Sweden's health agency said on Monday it was changing its COVID-19 contact-tracing guidelines so that tracing is done to a larger extent by the individuals infected.
The new guidance breaks from a strategy adopted by most countries where authorities trace and notify people who have had close contact with a carrier of the disease.
An agency spokeswoman said it was much better that individuals themselves contact people they may have infected, rather than official tracking units which currently have this responsibility.
The existing system worked well when the number of infections was lower but had become less effective as the number grew, she said.
Unlike most tracing systems, the Swedish system is not anonymous as individuals are expected to deliver the news of their infection to anyone they've been in close contact with.
It is not yet clear how this will work in practice or whether authorities will check up on this do-it-yourself arrangement.

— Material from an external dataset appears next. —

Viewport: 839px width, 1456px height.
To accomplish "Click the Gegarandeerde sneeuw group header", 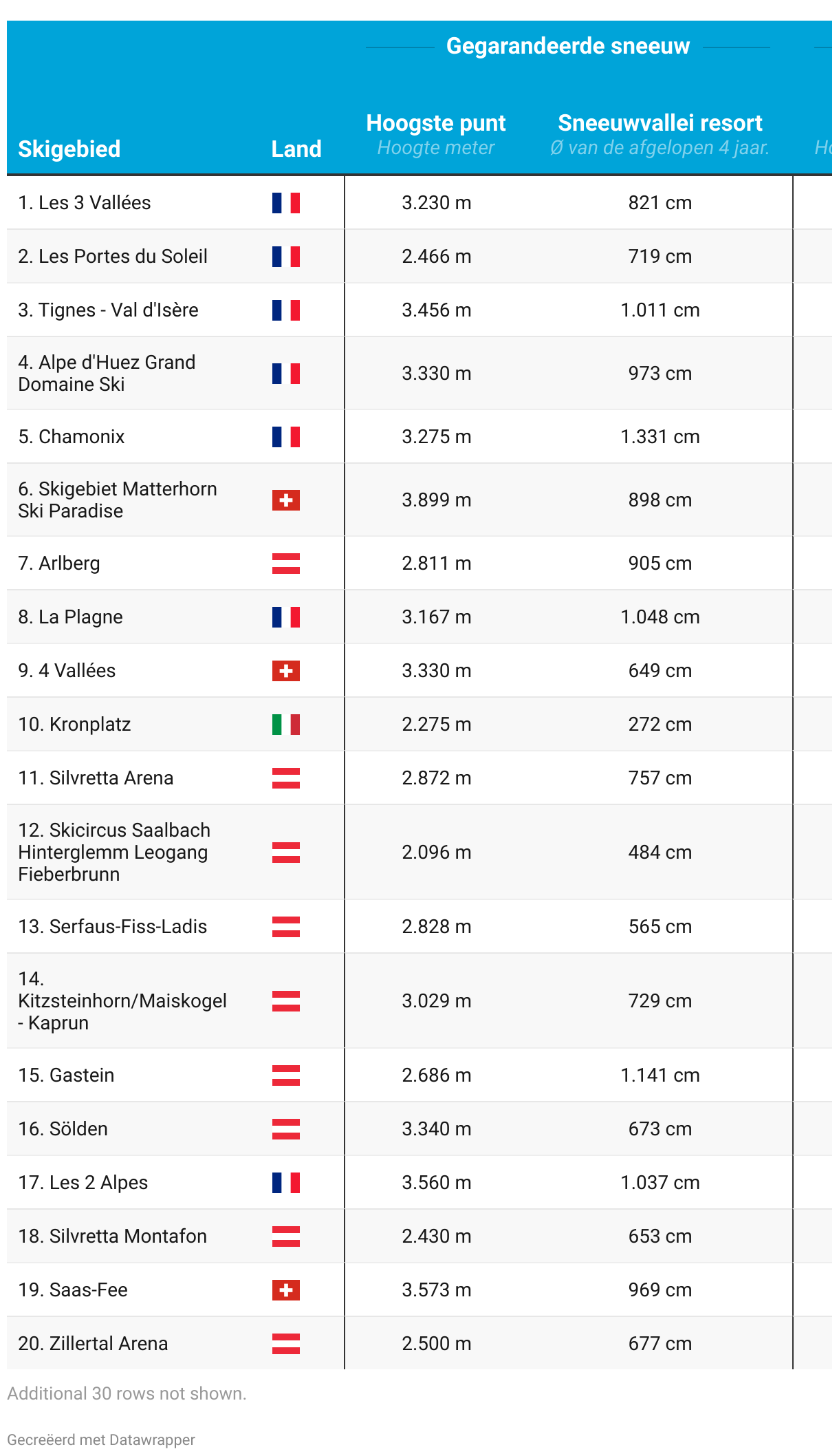I will click(568, 46).
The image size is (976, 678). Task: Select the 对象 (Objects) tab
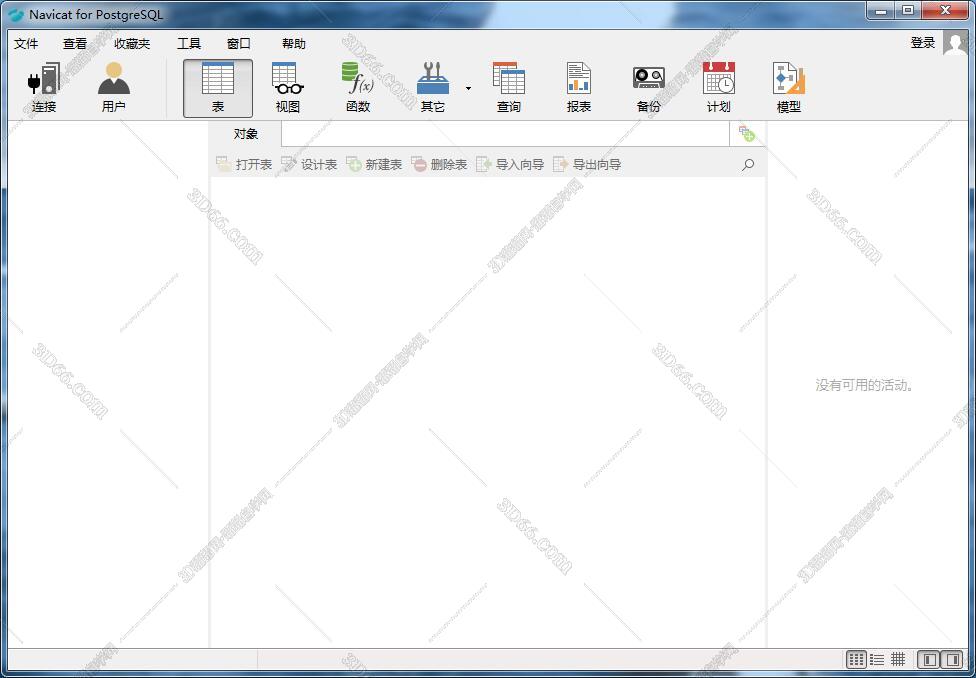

The health agency is expected to issue full guidelines in the coming days.
Although the number of infections in Sweden has slowed in recent weeks, a total of 78,048 people have been infected since the pandemic began, a figure far outstripping its Nordic neighbors.
Sweden decided to forego a hard lockdown and keep most schools open, and allow businesses to stay open, throughout the outbreak, a strategy that set it apart from most of Europe.
The spokeswoman said the new guidelines will not apply to individuals who are too ill to carry out the responsibility and that authorities will have the discretion in certain cases to do the tracing rather than the patient.